Ranieri: «Roma credici, col Barcellona 50 e 50»

Champions League
Ranieri: «Roma credici, col Barcellona 50 e 50»
© Bartoletti

L’attuale tecnico del Nantes, che sfiorò lo scudetto nella Capitale: «Al Camp Nou senza paura, non si parte mai battuti. Loro immensi ma in campo bisogna giocare»

ROMA – “Rispetto il Real Madrid e il Barcellona, ma contro di loro la Juventus e la Roma hanno il 50% di possibilità di passare il turno in Champions”. Così Claudio Ranieri ai microfoni di ‘Radio anch’io sport’. Il tecnico, oggi alla guida del Nantes in Francia, ha poi lanciato un messaggio alla Roma: “vai lì, a Barcellona e non avere paura. Io non parto mai battuto e lo stesso vale per i giallorossi”, che l’allenatore romano e romanista spinge a non giocare “con il peso che sei sconfitto in partenza. Il Barcellona è una squadra immensa, ma in campo bisogna giocare ed essere positivi”.

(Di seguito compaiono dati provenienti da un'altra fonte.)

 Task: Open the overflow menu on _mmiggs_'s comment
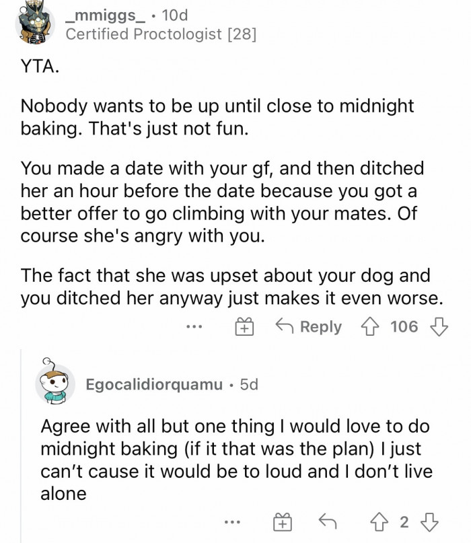[x=196, y=327]
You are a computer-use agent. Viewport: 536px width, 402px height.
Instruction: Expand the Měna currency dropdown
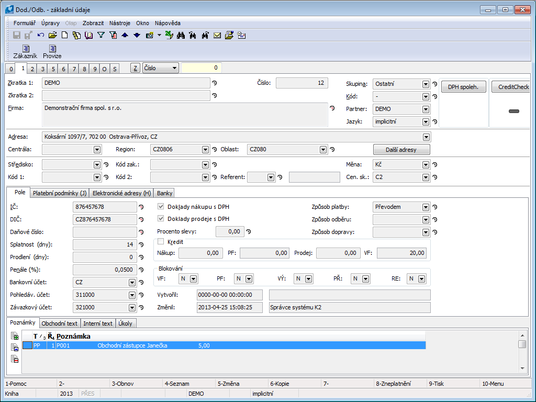[426, 164]
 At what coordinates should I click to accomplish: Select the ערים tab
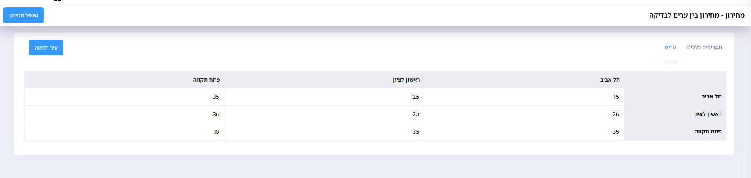[x=670, y=47]
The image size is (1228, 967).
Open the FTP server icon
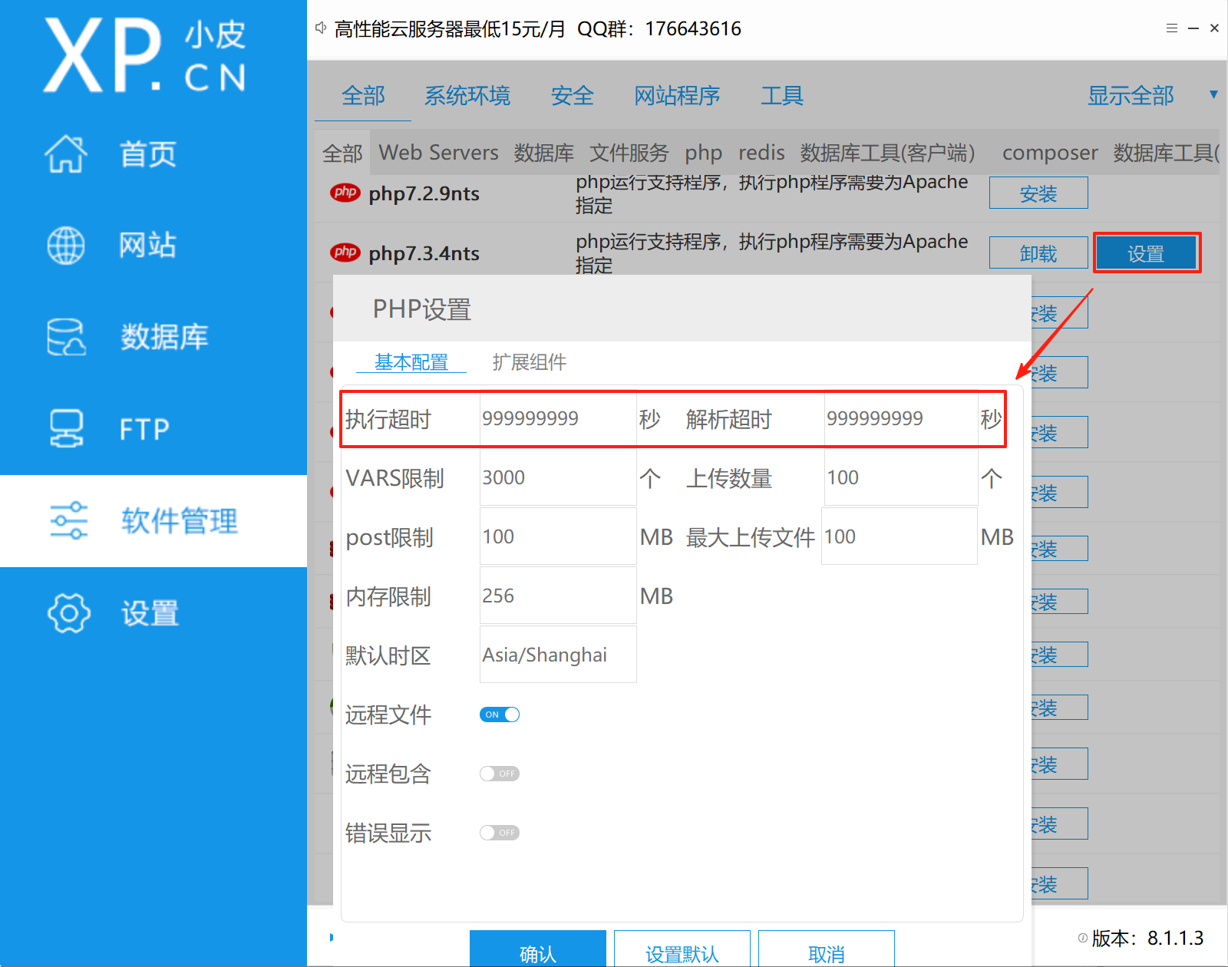(66, 428)
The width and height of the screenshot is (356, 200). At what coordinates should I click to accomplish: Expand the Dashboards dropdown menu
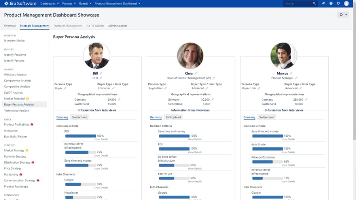49,4
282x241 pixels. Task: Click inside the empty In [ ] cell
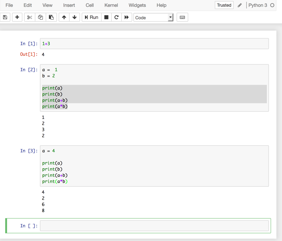(154, 226)
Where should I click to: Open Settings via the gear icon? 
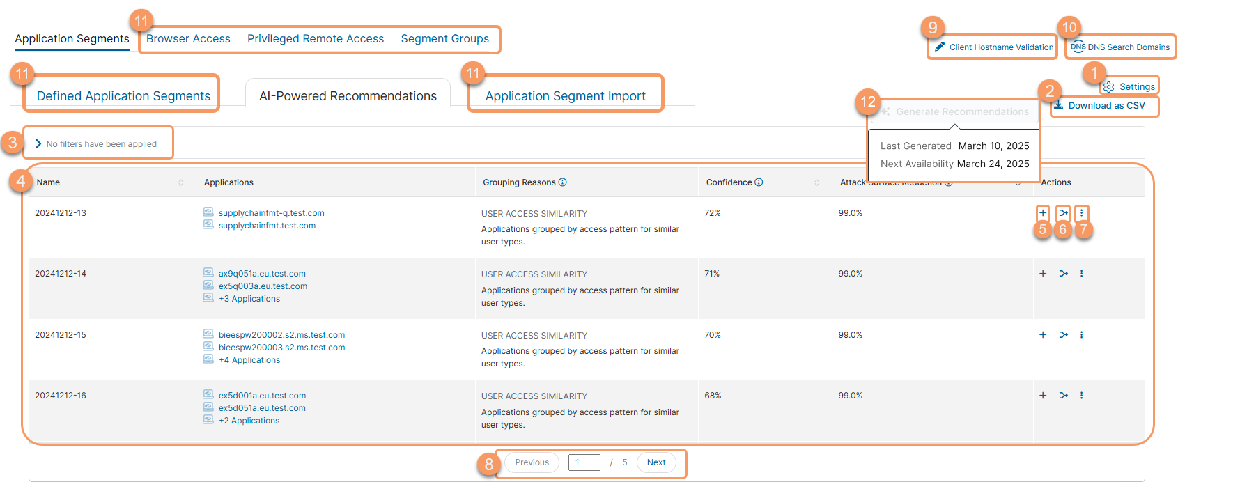[x=1109, y=87]
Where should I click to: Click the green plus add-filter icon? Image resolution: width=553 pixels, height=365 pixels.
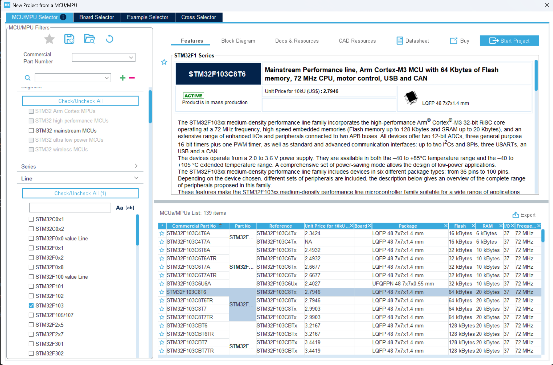tap(122, 78)
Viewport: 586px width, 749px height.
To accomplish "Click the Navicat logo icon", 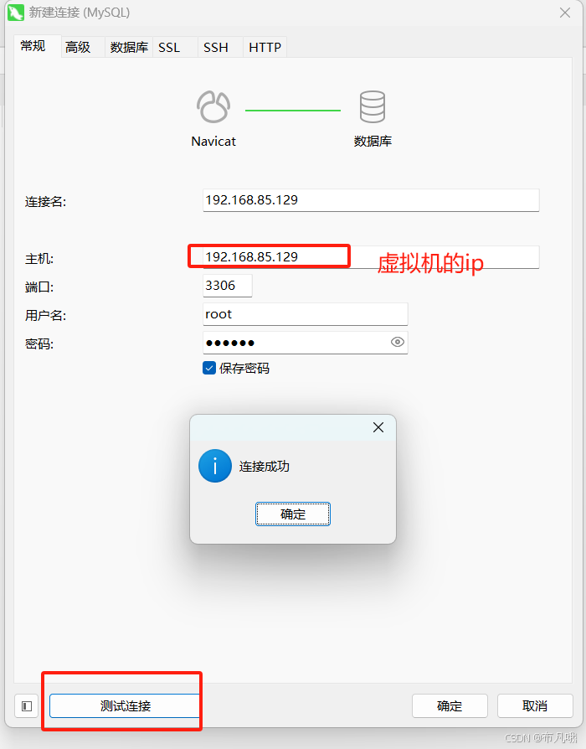I will click(x=213, y=106).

JUVE PRONTA A QUALSIASI RISULTATO – Ranieri, ex tecnico anche dei bianconeri, crede molto nelle possibilità della Juventus di proseguire la corsa Champions: “ho fiducia in Allegri nella società e nei suoi giocatori. L’importante è che si recuperino tutti gli infortunati; se la Juve va all’appuntamento con il Real Madrid con tutti gli effettivi in forma, è pronta a qualsiasi risultato”.

NAZIONALE? NESSUNA CHIAMATA – Nessuna chiamata per l’Italia, rivela l’allenatore: «Non mi sento né in corsa per la Nazionale, né fuori. Nessuno mi ha mai chiamato. E comunque ho un contratto con il Nantes. Se mi chiamano – ha aggiunto il tecnico – ci penso e poi ne parlo con i dirigenti del mio club». Quanto ai compiti che aspettano il nuovo ct azzurro, chiunque egli sia, «bisognerà dare tempo per creare un nuovo gruppo, ci sono giovani interessanti, ma devono fare esperienze internazionali, è prematuro giudicare la squadra in questo momento.

VERRATTI REGISTA. BALOTELLI MERITA CHANCE – «Oggi mancano i supercampioni come Riva, Del Piero, Totti, Baggio, Boninsegna, ma giovani interessanti ci sono, diamogli tempo di esprimersi. Siamo in un’epoca in cui si vuole tutto e subito, bisogna invece dare tempo e ponderare i giudizi, non è facile trovare il bandolo della matassa. Balotelli? In Francia sta facendo la differenza, lo vedo ogni domenica. Credo che bisognerebbe dargli una possibilità in nazionale per vedere e verificare se e quanto è migliorato. Verratti è un giocatore che ha fatto vedere ottime cose, gioca a centrocampo nel Psg e in Nazionale. Io invece lo vedo centrale davanti alla difesa, come lo aveva messo Zeman a Pescara. E’ giunto il momento di dargli delle responsabilità in campo».